Abu Mazen non può più ignorare la giovane guardia, che ora lo sfida apertamente. Ma qual è la differenza fra la giovane guardia e la vecchia guardia? Qual è la differenza fra Marwan Barghouti e Abu Mazen? Abu Mazen crede nel binario politico, crede che il solo modo per ottenere qualcosa sia attraverso i negoziati. La giovane guardia crede che debba esserci un doppio binario: negoziati e “resistenza”, che gli israeliani chiamano terrorismo. La giovane guardia non è disposta a rinunciare all’opzione militare. Così una vittoria della giovane guardia non significa necessariamente una vittoria della moderazione. Chi ha vinto le primarie di Fatah a Nablus e a Jenin? I comandanti delle Brigate Martiri di al-Aqsa, cioè quelli che girano armati.
La giovane guardia è lanciata verso il potere. Parecchi membri della vecchia guardia stanno lasciando il paese per altri stati arabi, perché temono la giovane guardia. Abu Mazen proietta segnali di debolezza. La sua politica si basa sul tentativo di accondiscendere tutti: Hamas, Jihad Islamica, Fatah, la vecchia guardia, la giovane guardia, Israele, l’America e gli stati arabi. Ma questo è impossibile, e non può funzionare.

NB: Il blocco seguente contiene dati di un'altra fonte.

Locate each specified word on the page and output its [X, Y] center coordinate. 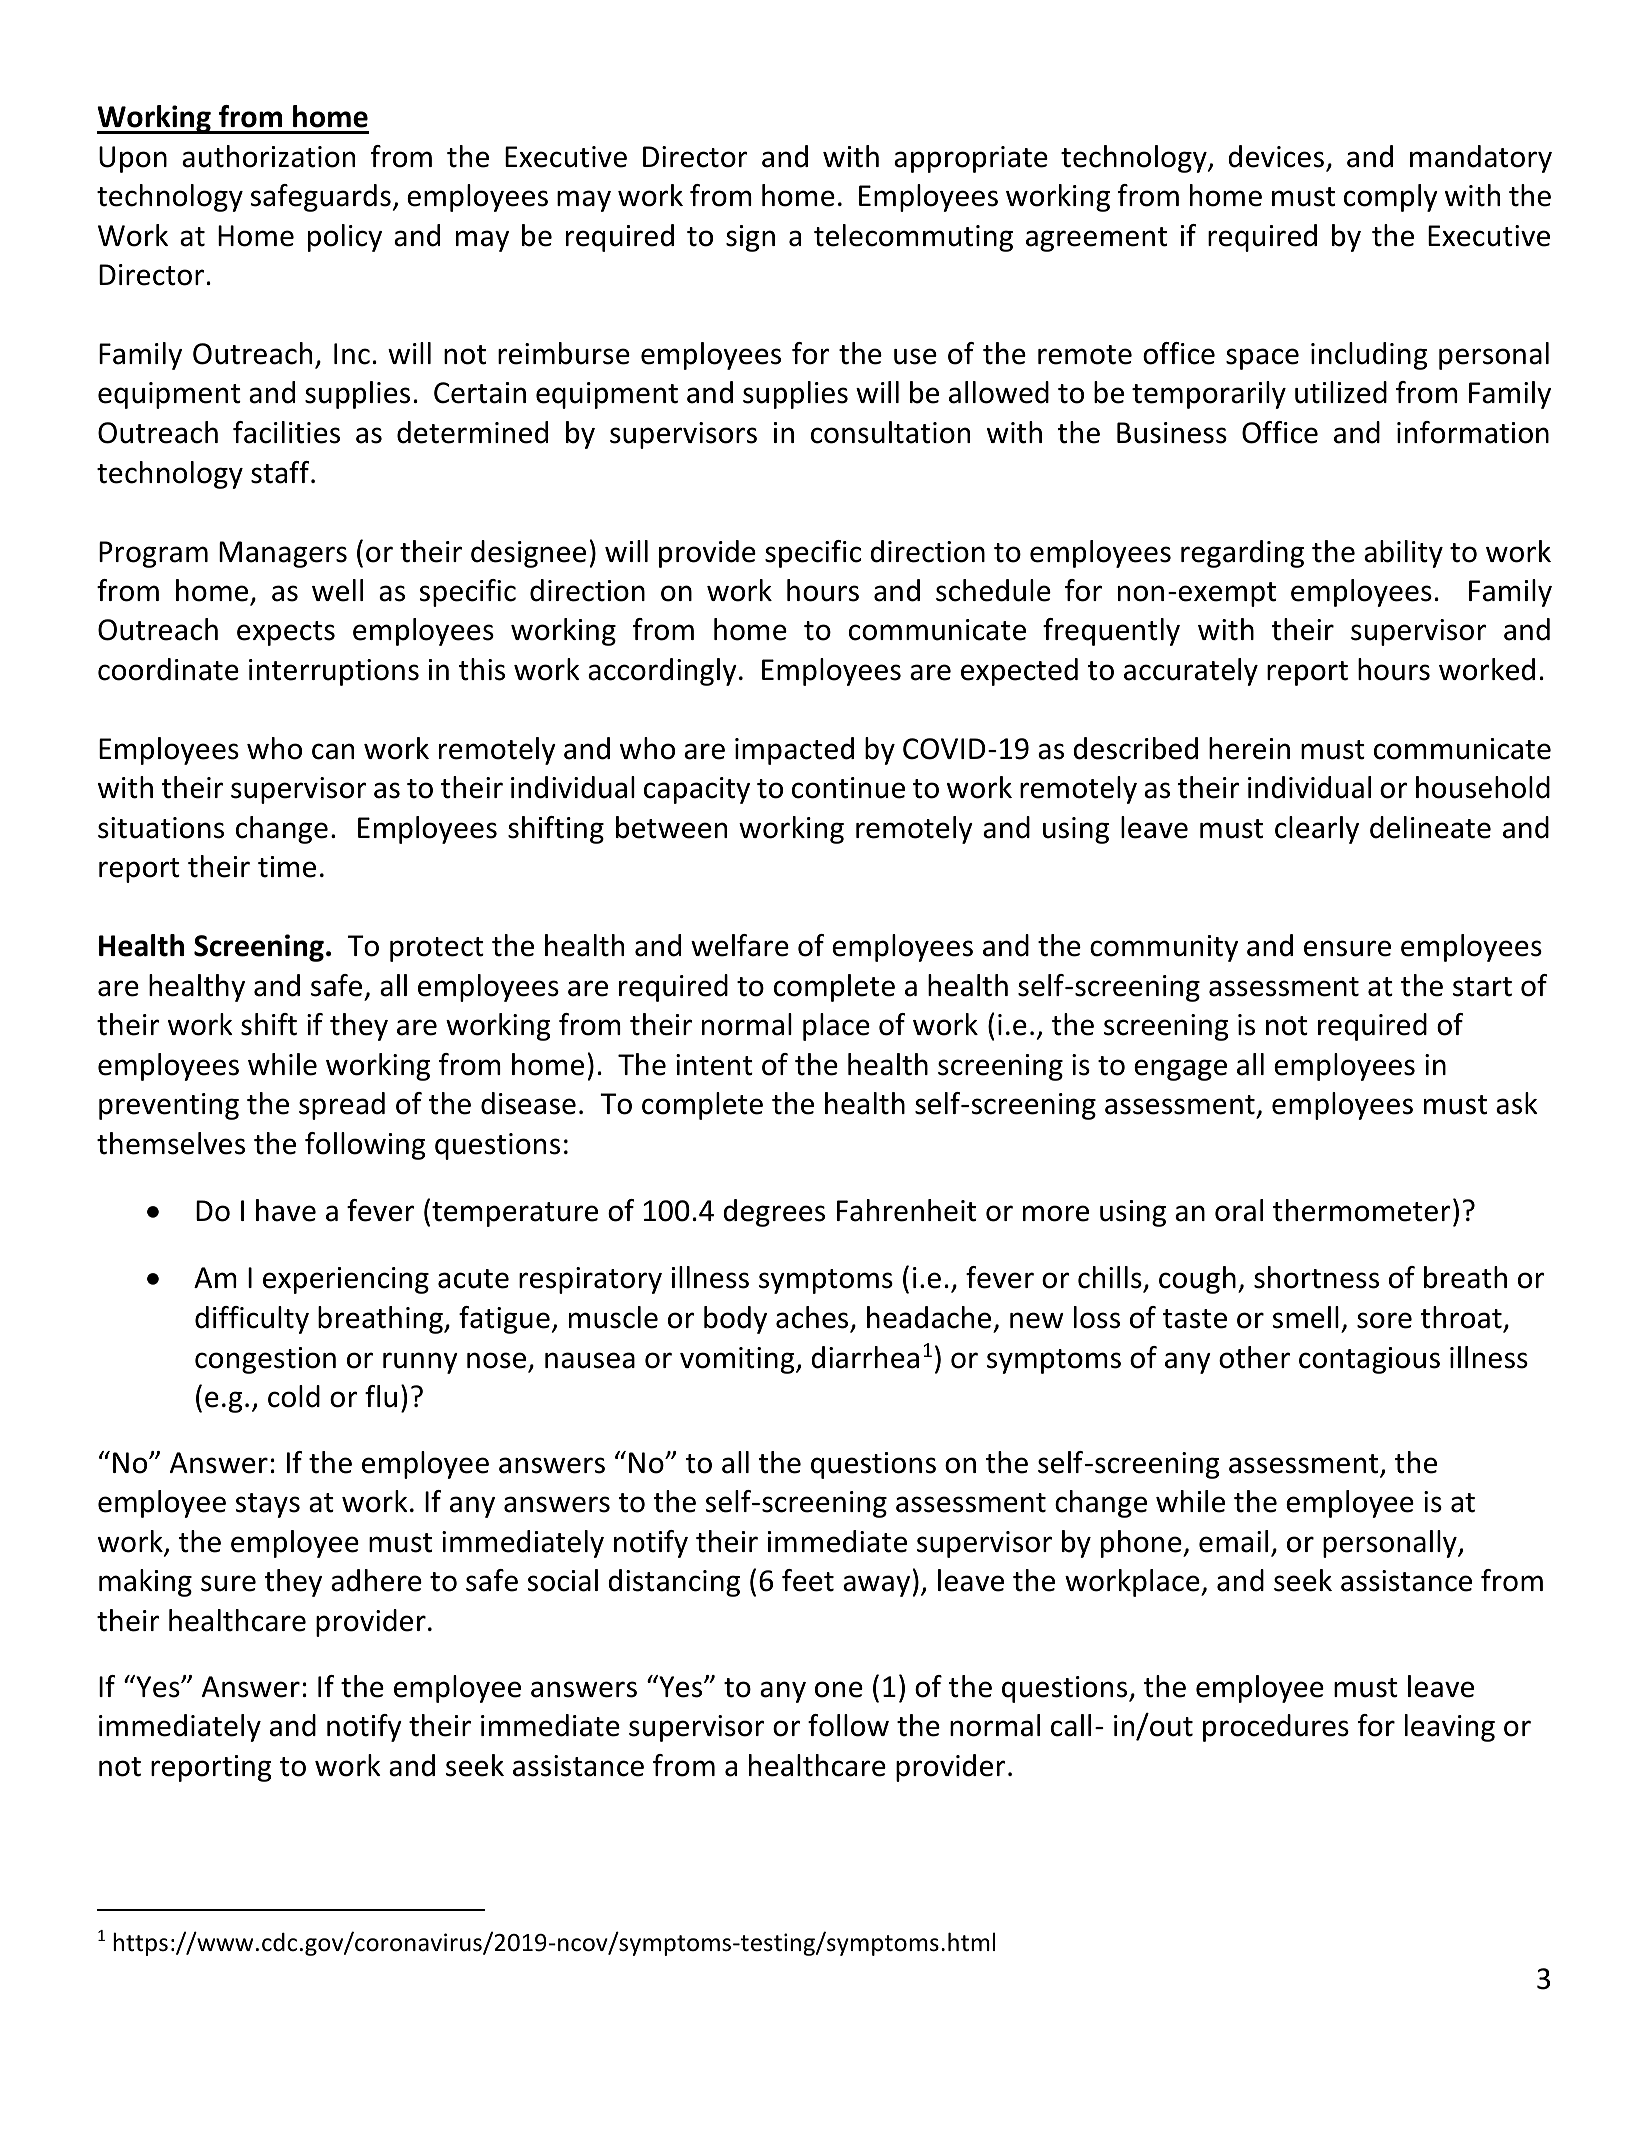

Fatah e le forze di sicurezza palestinesi sono i principali responsabili della situazione di anarchia e illegalità. Le forze di sicurezza palestinesi non sono mai state delle vere forze di sicurezza: funzionavano, e alcune ancora funzionano, come milizie private. Secondo dati diffusi dal ministero degli interni palestinese, Fatah e forze di sicurezza palestinesi erano coinvolte nella maggior parte dei fatti di violenza nella striscia di Gaza nei primi nove mesi del 2005.
Credo che i palestinesi vogliano la democrazia. I palestinesi sono fra i più istruiti nel mondo arabo, e sono vissuti a contatto con Israele e altri sistemi democratici occidentali. A differenza di molti paesi arabi, oggi nella società palestinese è aperto un dibattito. Credo che la democrazia possa arrivare, ma non nel futuro prossimo. Finché vi saranno bande armate per le strade, non vi sarà una vera forza di sicurezza palestinese e non vi sarà alcuno stato di diritto, non vi potrà essere nemmeno vera democrazia.